Make no mistake, the Semenya decision was ninety-nine percent Coe’s doing. I hope Semenya somehow sues the IAAF for every single penny in every single bank account they have and bankrupts them and Coe both. Because it’s just about the worst case of discrimination and human rights abuses in roughly forty years of being a student of sport I have come across. On every single level you care to name the decision is completely abhorrent and unjust. It is an affront to human dignity and an unintended middle finger to the nation of South Africa. It was moreover an edict straight from the Dark Ages.
Not to mention it has the horrible stench of racism and cultural superiority wafting from it. A type of sporting colonialism. Would the same punishment have been burdened on to a blonde British double-gold medal winning female? And in fact, was British Olympic 800 metre double-gold medal winner Dame Kelly Holmes ever tested for abnormal testosterone levels? I seem to recall her thrashing her rivals fairly conclusively with no eyebrows raised from anyone at the IAAF (The International Athletics Federation).
The tearful blub from the British athlete Lynsey Sharp after the Rio 800 metre final was the beginning of the end for Caster Semenya. As hard on other competitors as it might seem, sports history is littered with examples where a freakish abnormality or physical quirk of the human body has procured to its beholder a so-called unfair advantage.

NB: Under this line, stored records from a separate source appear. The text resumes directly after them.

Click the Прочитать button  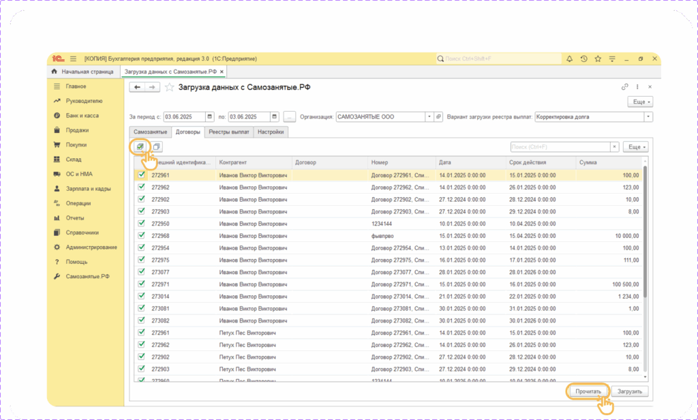(x=588, y=392)
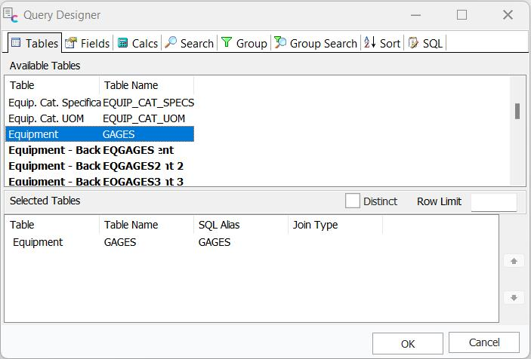Move selected table up with arrow
Image resolution: width=531 pixels, height=359 pixels.
click(514, 261)
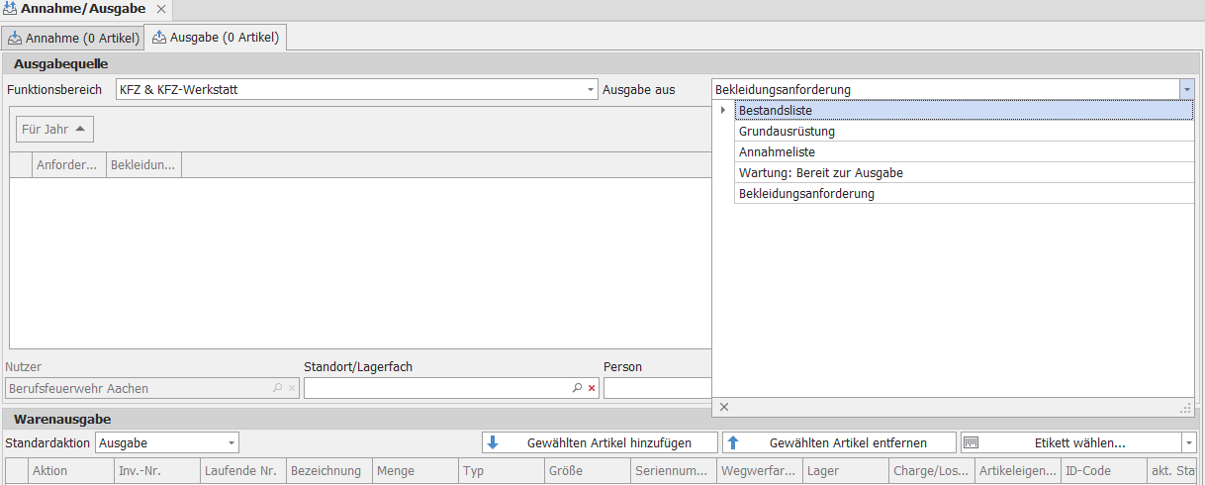Close the Annahme/Ausgabe window tab
The image size is (1205, 485).
(x=161, y=9)
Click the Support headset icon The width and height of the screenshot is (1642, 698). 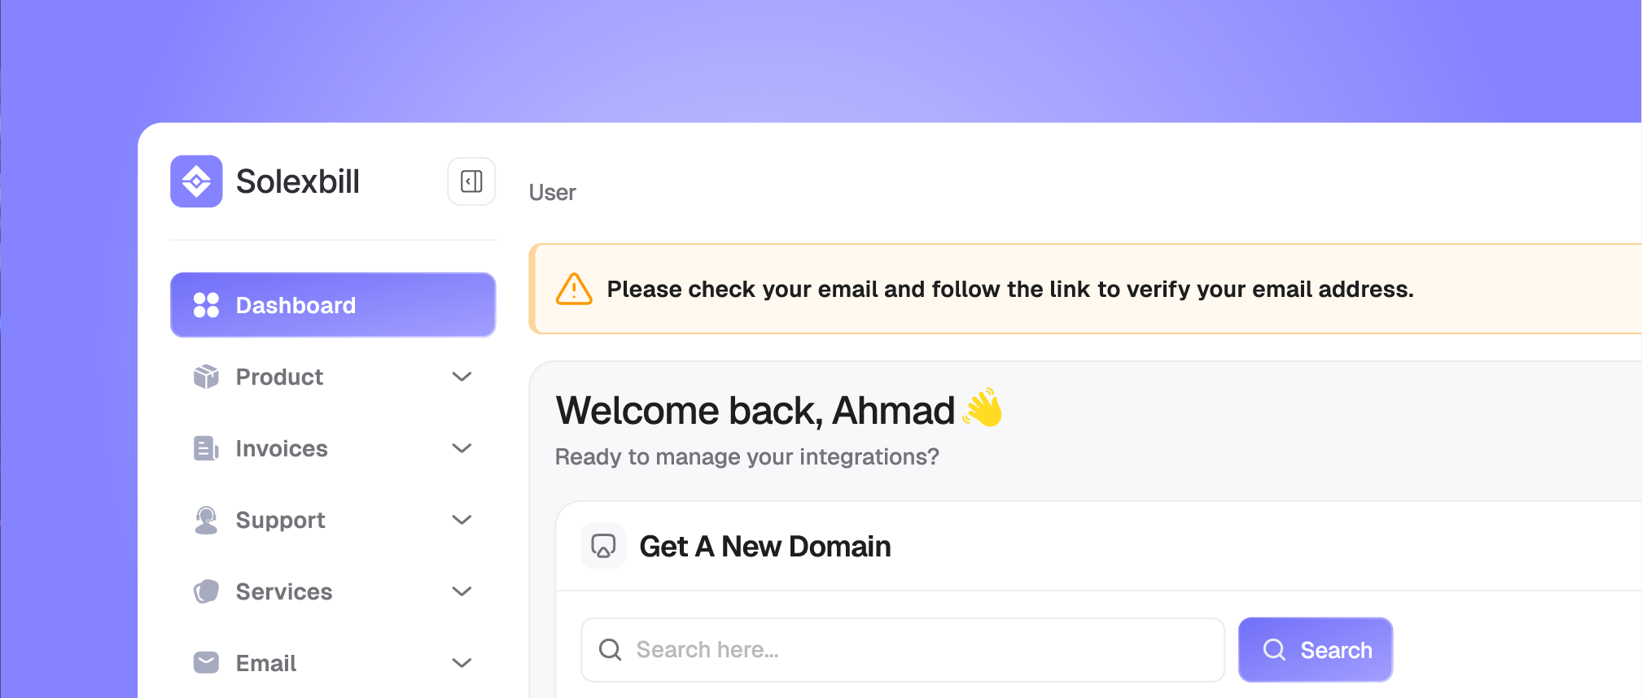tap(206, 520)
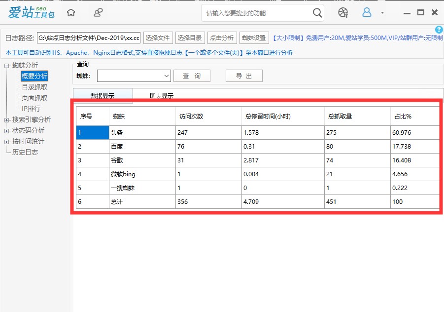Click the 导出 export button
This screenshot has width=444, height=312.
pyautogui.click(x=243, y=76)
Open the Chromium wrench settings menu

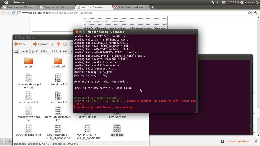pyautogui.click(x=256, y=12)
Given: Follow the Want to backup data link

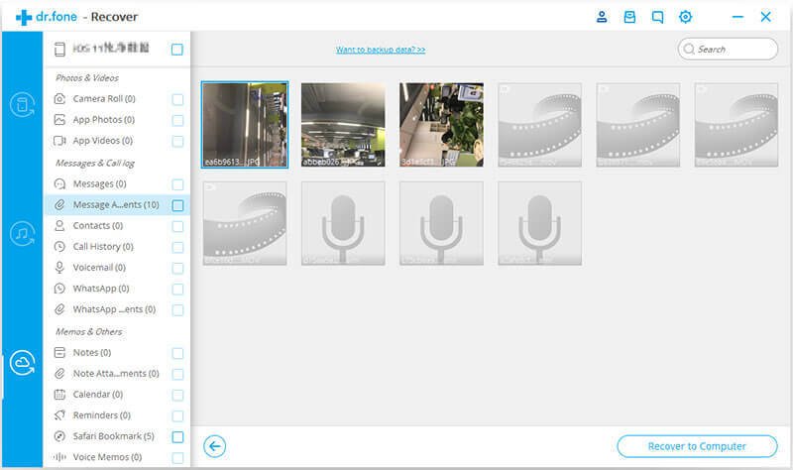Looking at the screenshot, I should coord(381,50).
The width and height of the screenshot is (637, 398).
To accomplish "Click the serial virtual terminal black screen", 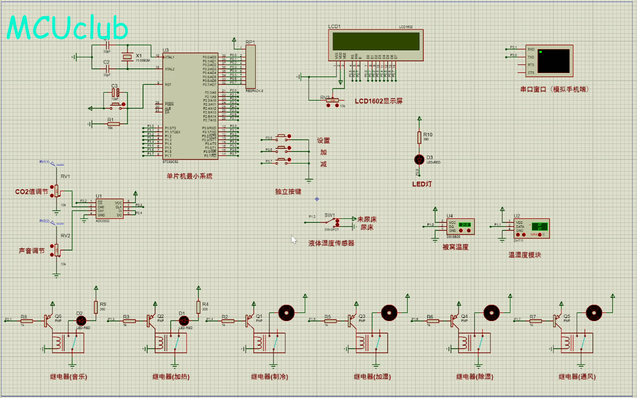I will (553, 60).
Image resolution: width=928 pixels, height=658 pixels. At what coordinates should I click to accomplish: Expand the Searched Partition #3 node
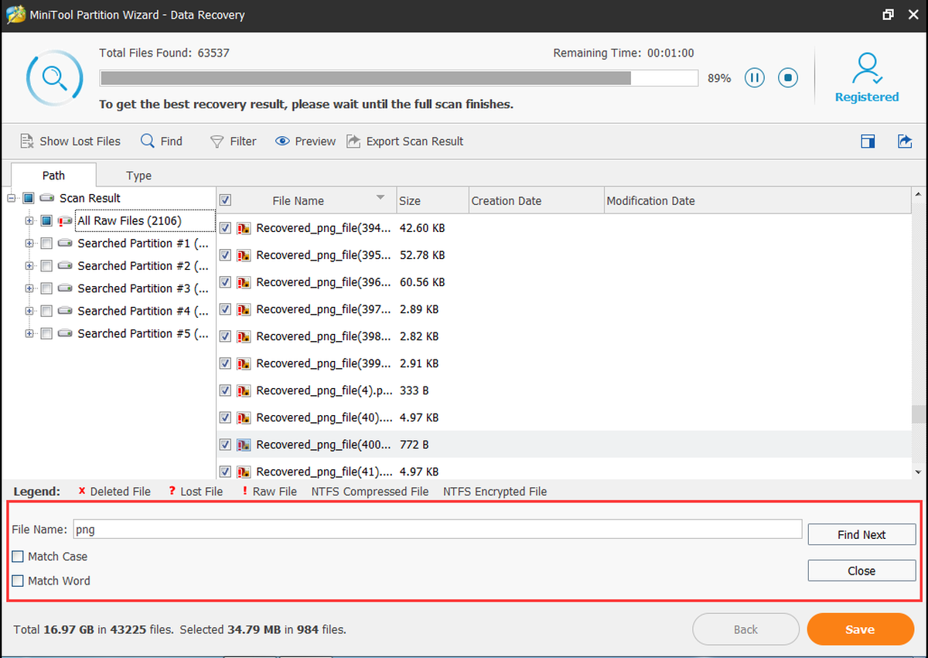(x=29, y=288)
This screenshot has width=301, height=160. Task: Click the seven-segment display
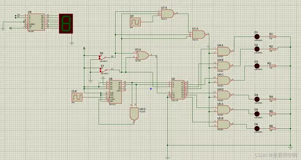coord(66,23)
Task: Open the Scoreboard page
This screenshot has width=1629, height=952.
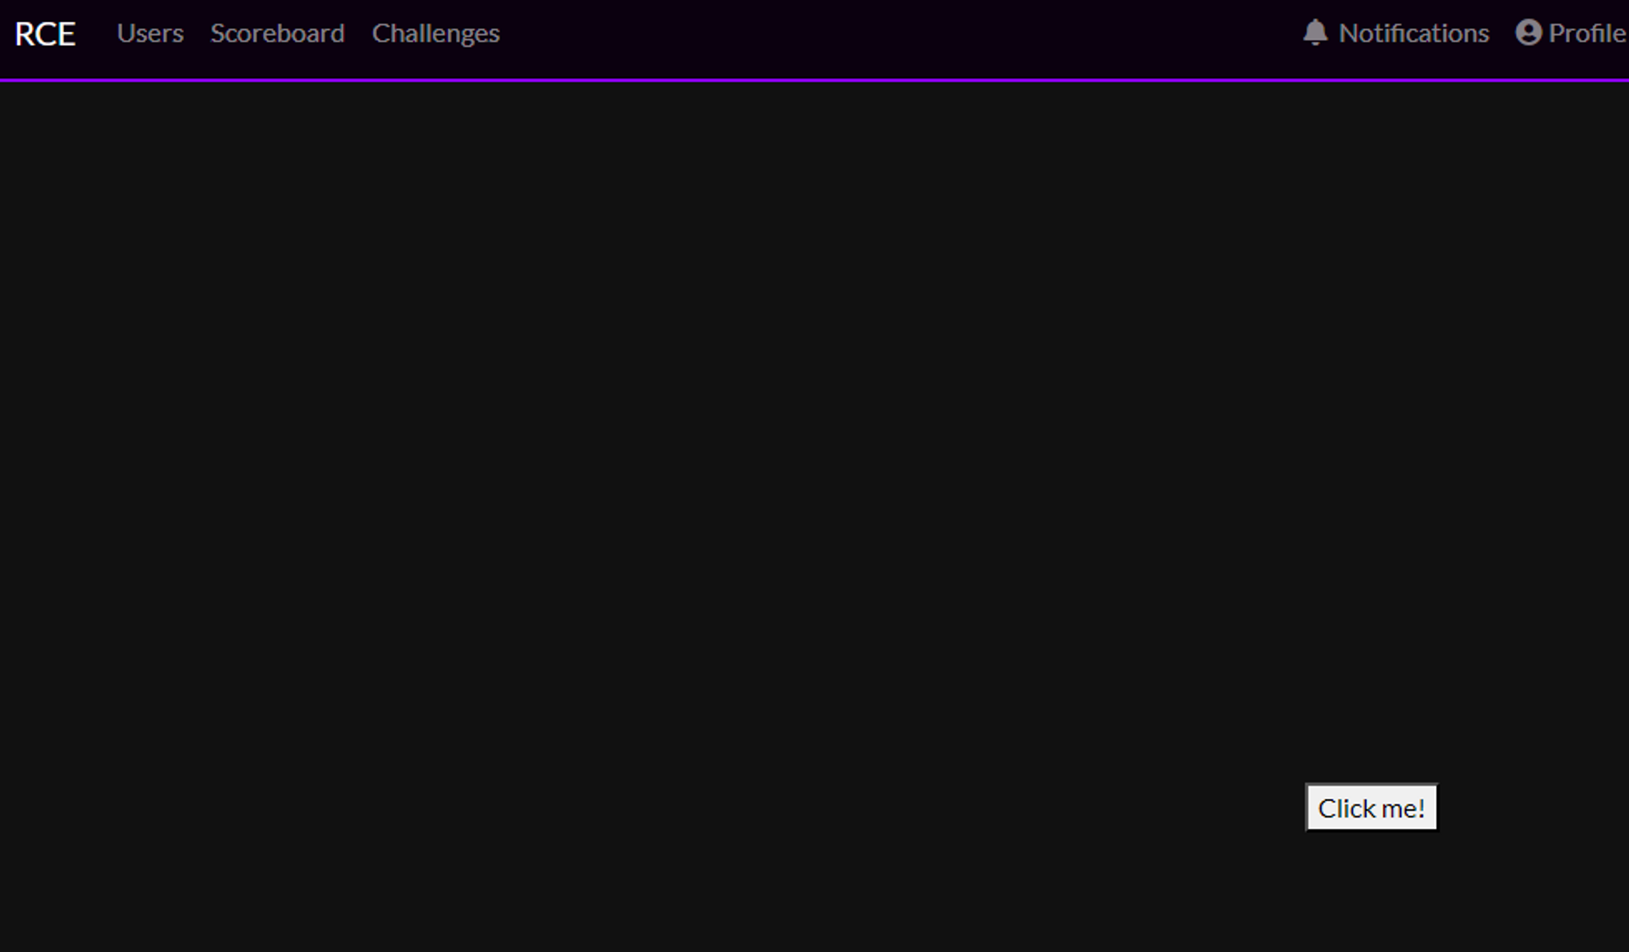Action: [x=278, y=34]
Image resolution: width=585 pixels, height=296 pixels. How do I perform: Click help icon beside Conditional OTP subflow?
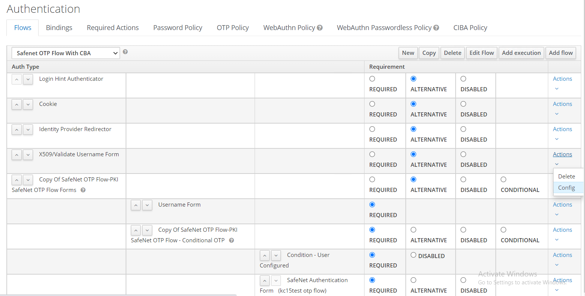[x=231, y=240]
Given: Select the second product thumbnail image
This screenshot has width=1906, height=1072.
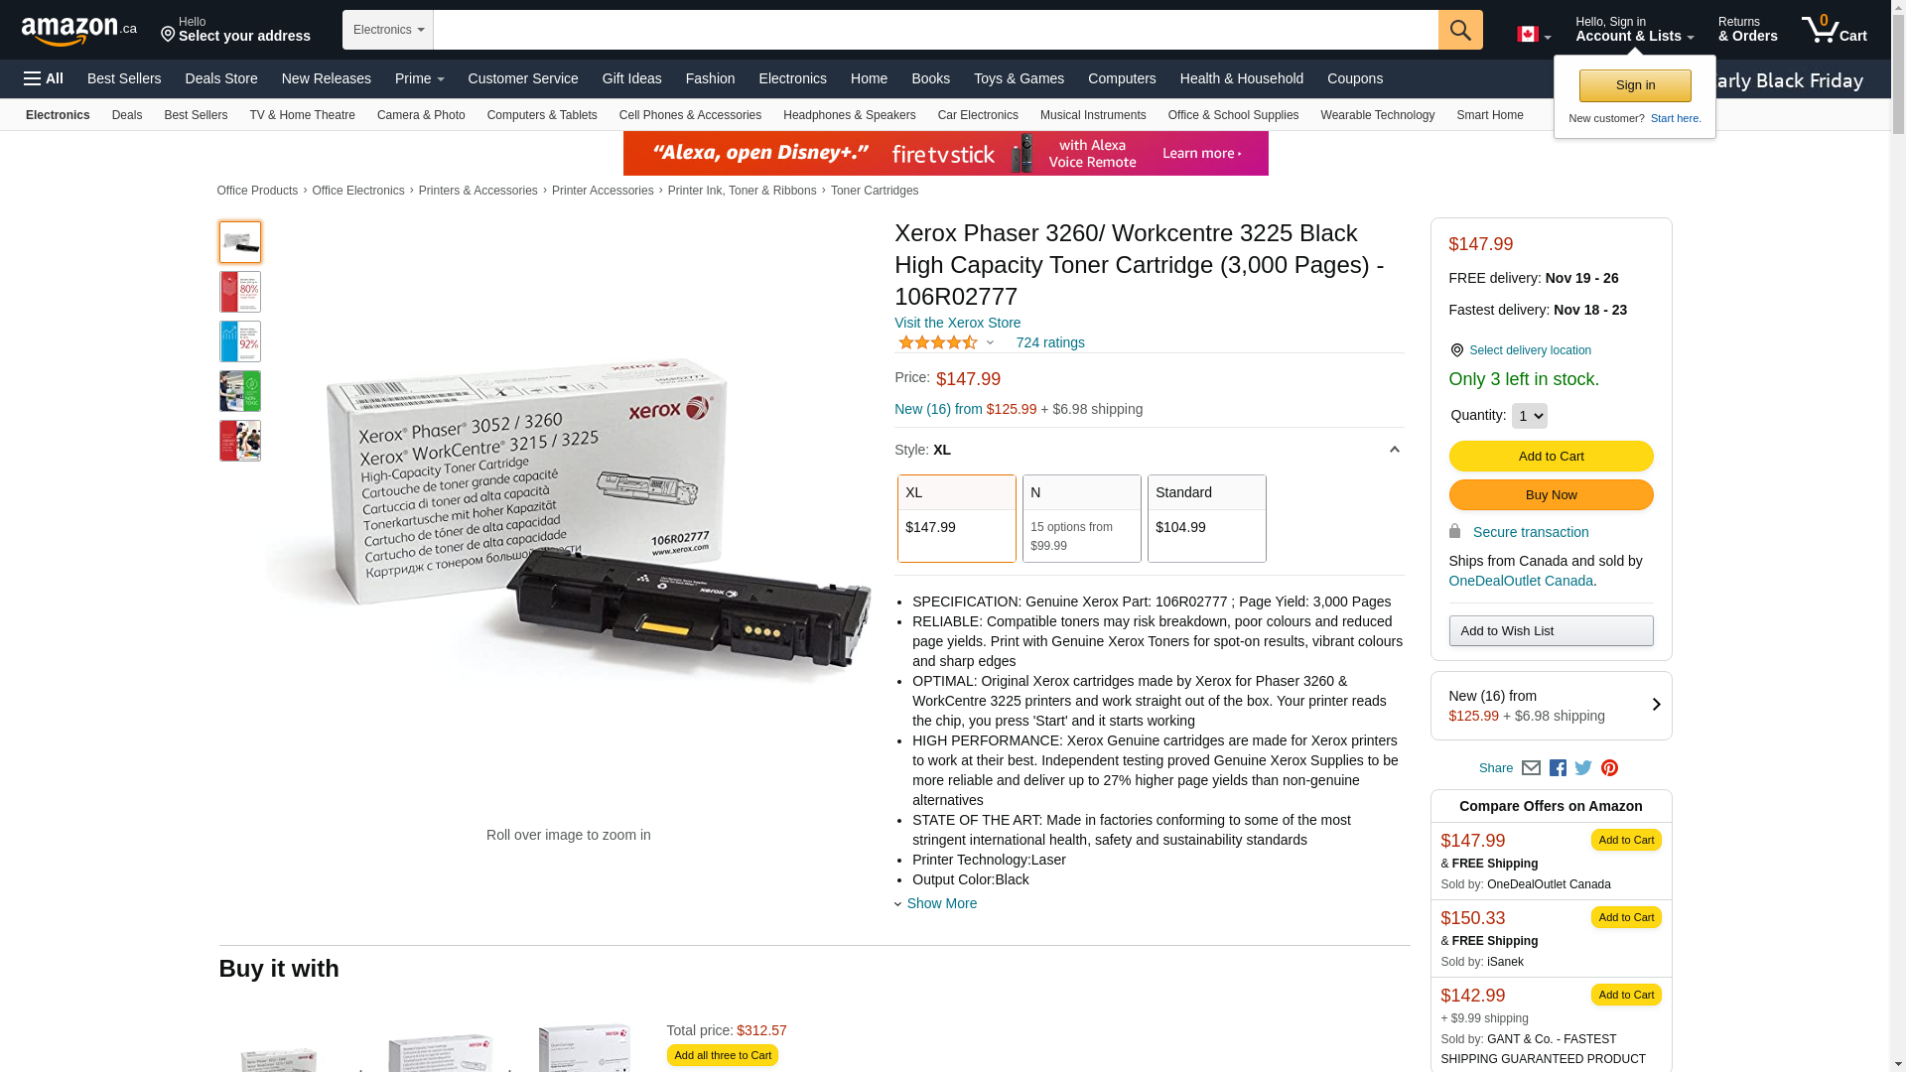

Our Athletic Great, John Walker was known to have an abnormally large lung capacity. Did the IAAF or the IOC ever instruct him to undergo a surgical procedure to reduce this? Has the International Tennis Federation ever told Serena Williams to take drugs to reduce her male-like muscle mass? Did Swimming’s World Body ever consider banning Michael Phelps for having the extreme example of the perfect body for a swimmer: a longer trunk/torso region in tandem with shorter legs and an abnormally long arm span? Never in a trillion years.
Caster Semenya was born (note that word) an unusual female- one with a very uncommonly high amount of hyperandrogenism in her body, which basically equates to having a much higher level of testosterone for females. In effect the IAAF are penalising her for having a naturally occurring, if highly rare, chemical in her body. Where is the difference in the argument with the athletes mentioned just before? All I can see is vilification from the IAAF for her ‘crime’ of being a champion athlete; of dedicating herself to years of sacrifice and hard training to get to where she is.
I’ve practically never felt angrier or more aghast about any top-level decision taken by a sporting body in my life. Just as well that Semenya seems to be very fortified of mind. A lesser person would struggle to cope, and may in fact be pushed to the brink of ending it, and I’m not just talking about their vocation here, either. The IAAF are playing an extremely dangerous and heinous game in requesting an athlete to put drugs in their system that will alter their natural physiology and could endanger their health, in order to keep competing. How pathetically and horridly ironic that is. Drug dispensing from the IAAF. Who are they? God?